# That's what happens for being a CHEAP O!!!



## chafalota (Aug 19, 2010)

I was using from a company some nice fragrances,I was happy with the results of them,but they jacked up the prices!!!  So,I decided to look for some "cheaper" fragrance oils.  All of my silicone molds started tearing and I didn't know why?  Now I have found out the hard way that it's those new fragrance oils!!! :evil:


----------



## sygrid (Aug 28, 2010)

I am so sorry that happened to you.  Some fragrances can actually web themselves to the molds if you can believe that.  What molds did you lose

Lorie


----------



## jadiebugs1 (Sep 3, 2010)

sygrid said:
			
		

> I am so sorry that happened to you.  Some fragrances can actually web themselves to the molds if you can believe that.  What molds did you lose
> 
> Lorie



I would like to know what FOs you used that would do that!  I sure don't want that happening to my molds! :shock:


----------



## sygrid (Sep 3, 2010)

The worst offenders were the Vanilla's.  I can't remember who the manufacturers were but there were several that would damage molds.  It's terrible.  I remember my shock when I tried to unmold an absolutely yummy smelling batch and the white plastic was webbed right into the soap!  It wasn't the heat that did it, it was the reaction between the two oil based products.  I stopped using the white plastic from that point on. I should have written it down at the time but I didn't.  Losing any mold to something out of your control hurts, but when it's silicone molds that are quite expensive to buy..that's just awful.  What were your molds like?

Lorie


----------

_STORED ROWS_
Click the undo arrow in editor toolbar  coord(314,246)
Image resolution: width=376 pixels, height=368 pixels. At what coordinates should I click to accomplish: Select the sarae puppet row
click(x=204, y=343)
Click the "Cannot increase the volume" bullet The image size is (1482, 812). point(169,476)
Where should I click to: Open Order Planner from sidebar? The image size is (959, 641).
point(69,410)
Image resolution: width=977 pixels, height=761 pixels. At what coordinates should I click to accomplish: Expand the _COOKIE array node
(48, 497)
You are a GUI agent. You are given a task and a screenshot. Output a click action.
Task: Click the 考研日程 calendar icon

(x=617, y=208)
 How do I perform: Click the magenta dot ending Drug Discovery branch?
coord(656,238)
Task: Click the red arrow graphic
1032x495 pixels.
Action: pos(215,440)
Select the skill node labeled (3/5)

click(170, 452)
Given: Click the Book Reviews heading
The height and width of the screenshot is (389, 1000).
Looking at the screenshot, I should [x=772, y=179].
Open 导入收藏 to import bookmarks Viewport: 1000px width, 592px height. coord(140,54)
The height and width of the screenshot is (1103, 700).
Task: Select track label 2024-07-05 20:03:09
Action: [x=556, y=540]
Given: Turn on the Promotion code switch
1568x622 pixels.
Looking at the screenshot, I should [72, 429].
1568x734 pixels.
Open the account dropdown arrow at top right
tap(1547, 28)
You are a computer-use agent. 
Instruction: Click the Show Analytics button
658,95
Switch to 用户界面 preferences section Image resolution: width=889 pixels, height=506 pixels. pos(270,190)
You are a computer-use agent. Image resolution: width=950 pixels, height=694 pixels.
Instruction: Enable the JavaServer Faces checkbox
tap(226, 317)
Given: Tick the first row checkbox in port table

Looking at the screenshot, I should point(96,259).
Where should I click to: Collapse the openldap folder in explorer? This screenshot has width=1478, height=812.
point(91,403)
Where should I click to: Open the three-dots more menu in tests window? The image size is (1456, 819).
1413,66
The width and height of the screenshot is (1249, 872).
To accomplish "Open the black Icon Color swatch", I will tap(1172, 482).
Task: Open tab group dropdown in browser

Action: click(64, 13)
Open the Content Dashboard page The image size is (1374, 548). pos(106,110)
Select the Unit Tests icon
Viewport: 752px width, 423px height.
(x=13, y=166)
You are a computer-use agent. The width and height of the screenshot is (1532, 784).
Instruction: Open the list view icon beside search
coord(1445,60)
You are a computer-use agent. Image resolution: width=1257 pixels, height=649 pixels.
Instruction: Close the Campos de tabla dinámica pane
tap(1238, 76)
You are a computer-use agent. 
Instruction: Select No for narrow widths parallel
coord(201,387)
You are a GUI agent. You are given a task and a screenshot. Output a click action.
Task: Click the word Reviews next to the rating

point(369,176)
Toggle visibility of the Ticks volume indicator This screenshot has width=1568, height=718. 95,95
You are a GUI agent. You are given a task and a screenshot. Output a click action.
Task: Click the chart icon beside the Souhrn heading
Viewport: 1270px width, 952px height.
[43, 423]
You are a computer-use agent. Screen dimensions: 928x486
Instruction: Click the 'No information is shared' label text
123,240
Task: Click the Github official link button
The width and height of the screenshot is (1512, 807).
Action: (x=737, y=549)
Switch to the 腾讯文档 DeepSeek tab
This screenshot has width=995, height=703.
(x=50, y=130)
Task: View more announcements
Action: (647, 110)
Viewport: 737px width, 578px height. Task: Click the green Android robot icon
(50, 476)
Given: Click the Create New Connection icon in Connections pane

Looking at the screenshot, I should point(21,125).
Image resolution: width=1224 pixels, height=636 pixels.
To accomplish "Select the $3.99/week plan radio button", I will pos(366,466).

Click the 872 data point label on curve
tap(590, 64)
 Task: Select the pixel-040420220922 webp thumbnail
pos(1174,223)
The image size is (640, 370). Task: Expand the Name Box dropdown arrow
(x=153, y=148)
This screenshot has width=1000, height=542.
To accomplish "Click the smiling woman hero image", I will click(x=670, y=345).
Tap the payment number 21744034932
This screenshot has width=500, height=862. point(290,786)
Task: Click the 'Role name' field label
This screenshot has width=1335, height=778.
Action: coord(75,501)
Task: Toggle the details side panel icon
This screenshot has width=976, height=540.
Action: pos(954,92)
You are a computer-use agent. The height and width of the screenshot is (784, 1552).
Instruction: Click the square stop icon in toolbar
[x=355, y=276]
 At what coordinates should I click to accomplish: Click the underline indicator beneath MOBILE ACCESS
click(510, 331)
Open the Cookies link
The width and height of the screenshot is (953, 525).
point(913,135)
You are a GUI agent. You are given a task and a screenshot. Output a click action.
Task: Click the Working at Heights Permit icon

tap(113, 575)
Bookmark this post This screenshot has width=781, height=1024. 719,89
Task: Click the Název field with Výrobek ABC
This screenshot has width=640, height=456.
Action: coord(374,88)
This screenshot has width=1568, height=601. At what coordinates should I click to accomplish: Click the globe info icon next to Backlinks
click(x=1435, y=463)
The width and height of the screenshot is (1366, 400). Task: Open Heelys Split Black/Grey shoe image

_EXERCISE INSTRUCTIONS_
**a)** In the forum thread on fragrance oils and soap molds, which fragrances were the worst offenders for damaging molds?
**b)** Locate each line in the rows above that contains the string "will", and copy those lines.

_OUTPUTS_
**a)** The vanilla fragrances were the worst offenders.

**b)**
To accomplish "Open the black Icon Color swatch", I will tap(1172, 482).
To accomplish "Select the $3.99/week plan radio button", I will pos(366,466).
To accomplish "Click the smiling woman hero image", I will click(x=670, y=345).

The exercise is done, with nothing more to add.